Julio Girona (Manzanillo, Cuba, 1914-La Havane, 2002), peintre, dessinateur, caricaturiste ; écrivain et poète aussi, a été un créateur prolifique qui semblait toujours vouloir échapper aux modes et solutions que lui-même, il avait générés. Regarder ses créations, c’est découvrir toujours des objets et des annotations, des personnes qu’il a connues ou qu’il a croisées une fois, des traces du quotidien exprimé en « véritable art », des textures de murs et de temps, des perspectives des espaces traversés ici et là qui nous sont révélées comme de la matière première des opérations poétiques inhérentes à son expression…
Son œuvre est un résumé de l’humain, du côté intérieur et du côté externe. Étant très jeune, il a rêvé de parcourir le monde et de connaitre l’homme là où il se trouve. À l’âge de 18 ans, il est sorti de Cuba pour découvrir d’autres horizons. Il a voyagé tout ce qu’il a pu presque sans argent ; il a même dormi sur les ponts de bateaux, dans des stations de trains et dans des parcs. Il a connu la Grèce à vélo, il a réalisé son rêve de voir les pyramides de l’Égypte monté sur un chameau, et il a participé à la Seconde Guerre Mondiale en tant que volontaire. Bref, il parcourait le monde ; c’était une vie inquiète, toujours rajeunie avec et par le travail.
Julio Girona (Prix National d’Arts Plastiques en 1998) a commencé à faire des incursions dans la peinture vers 1947 aux États-Unis où il a coïncidé avec le début et l’apogée de l’art informel, qui s’est manifesté à la fin des années 40 et 50. Pendant cette étape, il a assimilé l’abstraction lyrique et des masses comme un dialecte expressif particulier. Orienté vers la recherche de formes et de structures, il est parvenu à se frayer un chemin dans cette jungle de concurrence…
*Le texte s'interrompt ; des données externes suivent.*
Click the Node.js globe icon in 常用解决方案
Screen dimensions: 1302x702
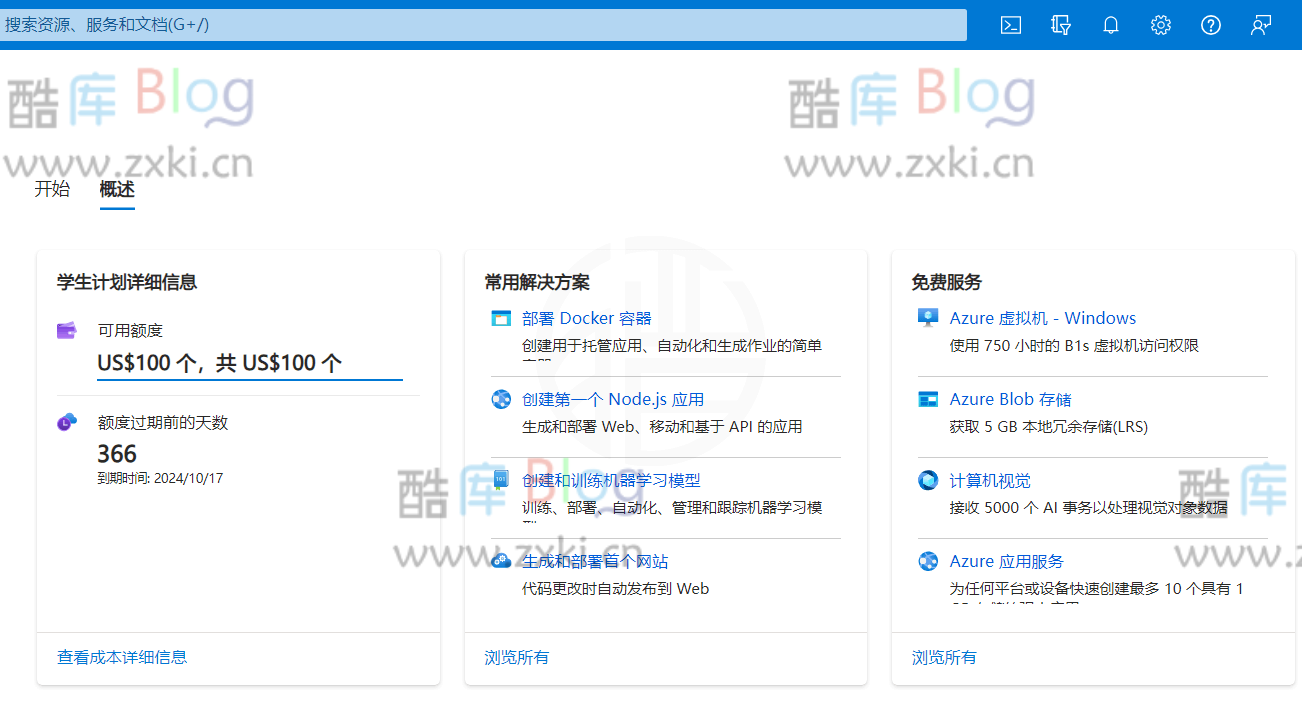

Julio Girona a arrêté de faire des caricatures et des dessins pour commencer à faire de la peinture à la fin du conflit mondial. À New York, il a intégré le groupe Tenth Street, des peintres abstraits d’États-Unis, où il a rencontré Kline, de Kooning, Rauschenberg et beaucoup d’autres, et a exposé avec eux. Depuis ce moment-là, il s’est toujours consacré à la peinture. Dans l’abstraction, il fait un équilibre entre les aires actives et les tranquilles, en cherchant le contraste comme dans la musique. Sur beaucoup d’elles, il a écrit des mots qui après sont devenus des poèmes et des livres ; tandis qu’avec les craies à cire, il mélange des pensées tourbillonnantes de l’enfance, dans des travaux motivés par les dessins enfantins vus plusieurs fois dans des expositions et dans les rues. Ce sont les Calligraphies new-yorkaises, série qui a précédé les gouaches dans une autre carrière abstraite. Là, il regroupe des calligraphies musicales et des contrepoints dynamiques entre les traits et les surfaces, en plus d’autres objets du paysage quotidien qui deviennent des signes de son discours pictural arrivés de l’art informel, de l’expressionnisme abstrait et d’une certaine atmosphère conceptualiste.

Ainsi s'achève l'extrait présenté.